Can superhuman athletes provide genetic clues on heart health?

The Stanford campus is filled with sparkling architecture and gorgeous views. Exam room 10 in the Heart Clinic, on the second floor of the medical center, is not one of them.

The room is small and spartan, with beige walls pleading for a makeover and a treadmill occupying the right side.

Unremarkable in appearance, this Trackmaster TMX425 has the same display and settings as those found in gyms and hotel fitness centers. Its purpose, however, is anything but typical.

The TMX425 is the whirring heart of a five-year-old Stanford study into extreme athletic performance that researchers hope could lead to medical advances that would change the world.

In exam room 10, and at partner clinics across the globe, test subjects undergo an impossibly difficult treadmill test designed to identify athletes with freakishly high cardiovascular efficiency. If the score meets the study's otherworldly threshold, the athlete's DNA is sampled and sequenced.

"There's a broader implication of studying the extreme," said Dr. Euan Ashley, a Stanford cardiologist who directs the project. "They have something to say that's relevant for everyone."

Once the DNA is sequenced, researchers on the ELITE project _ the name is an acronym for Exercise at the Limit: Inherited Traits of Endurance _ sift through the genetic data.
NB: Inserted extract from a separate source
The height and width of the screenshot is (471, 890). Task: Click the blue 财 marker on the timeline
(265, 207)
By comparing the results from approximately 800 athletes around the globe, the ELITE team hopes to pinpoint a handful of genetic mutations responsible for the superhuman heart-pumping power.
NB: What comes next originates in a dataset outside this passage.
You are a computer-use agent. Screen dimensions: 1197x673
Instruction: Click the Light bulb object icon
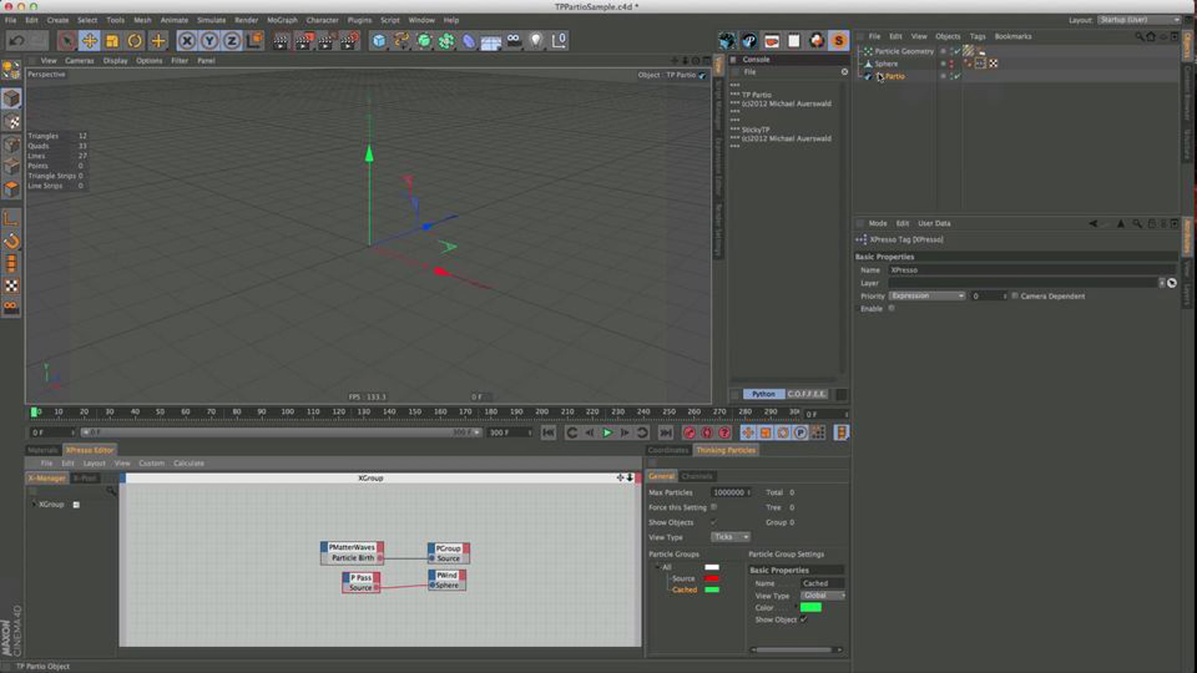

At that point, drugs could be manufactured to mimic the beneficial mutations and, eventually, rid the world of the killer of killers:

Heart disease.

"Some people have certain genes that allow them to do things better than other people, like build muscle or use energy," said Dr. Byron K. Lee, a cardiologist and electrophysiologist at UCSF Medical Center who is not affiliated with the ELITE study.

"If we understand what genes make elite athletes, we could turn them on in people who are sick. It's not too far-fetched. It could work, and it's potentially ground-breaking."